Interior Secretary Doug Burgum suggested on social media that the permits had been rushed. Equinor is considering legal action.

“To stop a project that already has all its federal permits is fairly unprecedented, especially at a large scale, like this,” said Robert Freudenberg, vice president of energy and environmental programs for Regional Plan Association, a nonprofit, nonpartisan organization that works to promote development in the area around New York City. “It shows how determined they are to hurt this industry.”

The president’s proposed budget calls for eliminating funding for “the Green New Scam,” including $15 billion in cuts at the Energy Department for clean energy projects and $80 million at the Interior Department for offshore wind and other renewable energy. The administration has frozen approvals for new offshore wind farms and imposed tariffs that would raise costs for renewable energy companies. Republicans in Congress want to repeal billions of dollars in tax incentives for production and sales of solar panels, batteries, electric vehicles and other clean energy technologies.

Some Republicans are trying to preserve the tax credits, saying that they have helped drive investment in manufacturing.

“A lot of these members have billions and billions of dollars invested in their districts,” said Heather Reams, president of Citizens for Responsible Energy Solutions, a conservative nonprofit group.
Alone in the world

The American retreat from climate action has made the United States a global outlier. Nearly every other government has recognized that a hotter planet poses a profound threat to humans and ecosystems.

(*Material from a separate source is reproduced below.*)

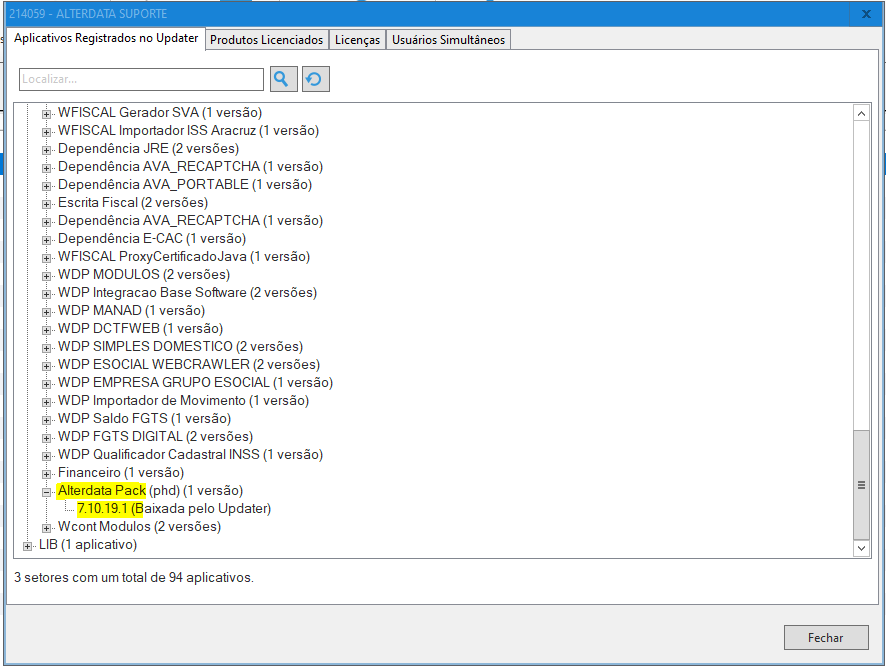Expand the Wcont Modulos node
Screen dimensions: 886x667
tap(46, 527)
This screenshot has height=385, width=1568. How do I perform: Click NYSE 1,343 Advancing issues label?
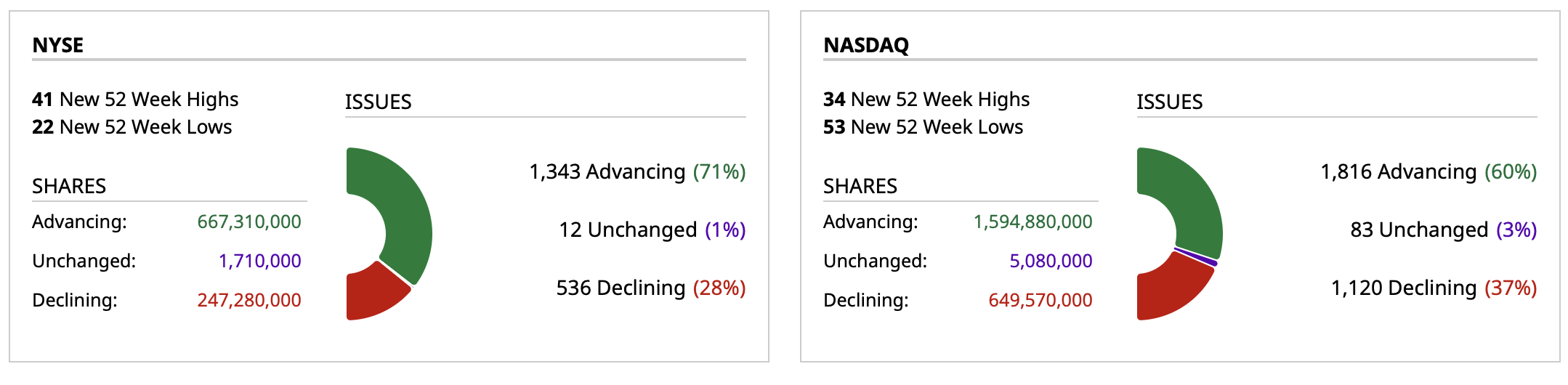637,171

Not the Trump administration, which made the United States the only nation to formally withdraw from the 2015 Paris Agreement to limit planetary warming.

Around the world, countries are racing to adapt to a rapidly warming planet, reduce pollution and build clean energy. China, the only other superpower, has made a strategic decision to adopt clean energy and then sell it abroad, dominating the global markets for electric vehicles, solar panels and other technologies. Even Saudi Arabia, the second-largest producer of oil after the United States, is spending heavily on wind and solar power.

Average global temperatures last year were the hottest on record and 1.5 degrees Celsius above preindustrial levels, a threshold that nations had been working to avoid. Every fraction of a degree of additional warming raises the risk of severe effects and possibly irreversible changes to the planet. Nations must make deep and fast cuts to pollution to avoid a grim future of increasingly violent weather, deadly heat waves, drought, water scarcity and displacement, scientists have said.

But at this perilous moment, the United States is virtually alone in the world in rejecting climate science.

“Here we see a government that is taking a hatchet to the scientific enterprise,” Ms. Cleetus said. “It’s the kind of destruction that will have implications for a while to come.”